Look around the world, this is the way other countries passed through the hot crucible and they became modern nations. We should give it that shot and resist the temptation to break it up. When the time came to do so, we didn’t take to debating it. The situation now is very different from what happened in 1966. The circumstances are not the same. I feel we should get challenged and get in to the question of the politics, leadership, the rule of law, accountability, equal distribution of assets. Those are the things we should be focusing on, not fragmentation.
The clamour for the restructuring of the country is deafening, what is your position on this?
We have to be discussing the substances of the restructuring, we have to decide at what target.
It should be restricting to move to a modern society, a modern nation.
I was going to raise this issue of restructuring at the National Conference but I didn’t go.
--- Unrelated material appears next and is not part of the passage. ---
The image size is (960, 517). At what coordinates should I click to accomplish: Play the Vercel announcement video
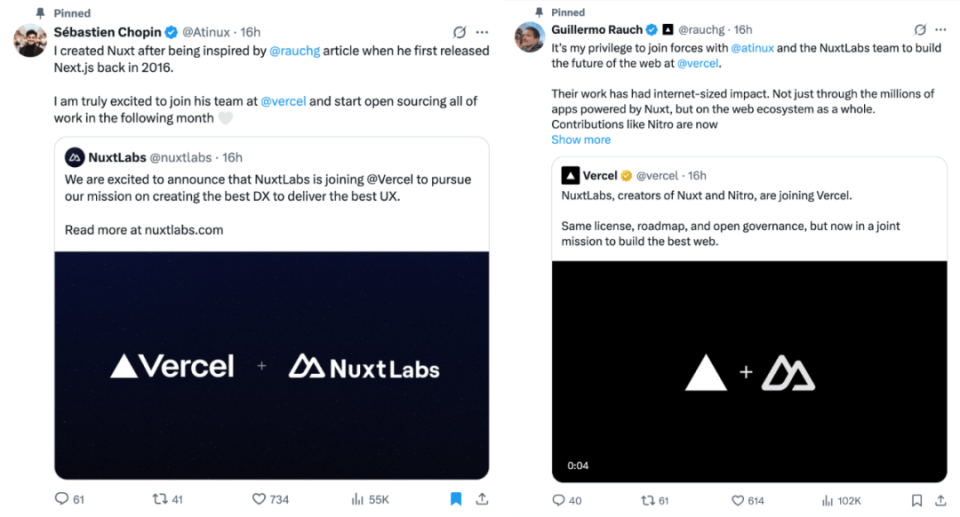tap(749, 372)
We are shouting so much about restructuring. What type of restructuring is going makes sense?
Let’s go back to the viability of the basic units, which is the local government. It may not be the same number we have today. Lets give a range, about 650,000 to 700,000 people for each local government and if you divide this by our population you get the number of local governments, it may be far less than 774, it may be between 300 and 400. Then you give guidelines as to those who would be manning those local governments. They must attain a certain level of education. So, we can use very well trained people to be at the helm. Let us use 350 local governments from the swamps of the Niger Delta to the semi arid in the North. It is not a matter of area; it is number of people who can form the tax base, economic base, and productive base. After you got this, you can now decide how many states by readjusting what we have now, we can even come down to 25 or 30 that would be viable, instead of the 36. Remember, we are not restructuring for next year or two years time, we are restructuring in a way that 50 years from now, you have a modern nation, where the productive base is at the local government. Those that live there whether indigenes or non-indigenes are citizens of the country; they are bonafide full citizens of those local governments; they can vote and be voted as chairmen, mayor etc., and that local government would be almost self sufficient.
From the 30 states, we can decide the number of zones we want, we can retain the existing ones or create more. You can see that the level of relevance diminishes as you move towards the centre in terms of the basic power, but not external relations or defence. We can start from local government police, and move to another level.
You want to restructure and may be move to another level of a strong and a modern nation, as we see in America or in other countries.
This is the time for us to do it. It is myopic and unfair to say restructuring means, to take the six zones and say everybody go and create the number of local governments that you want, you are only postponing the problems. There would be protestations here and there, but this is a great idea for those who are talking about restructuring for development.
By the time you restructure, the local governments all those who reside in them would feel good contributing to the development of the nation. When it comes to cultural affairs, ethnics would still do their cultural things.
By this arrangement, wherever you come from you begin to feel a certain identity of the local government. Those local governments would now develop their revenue base, small, medium, large-scale industries in concert with other investors. The grouping of those local governments would give you your states, and those states would give you your provinces, zones, or regions.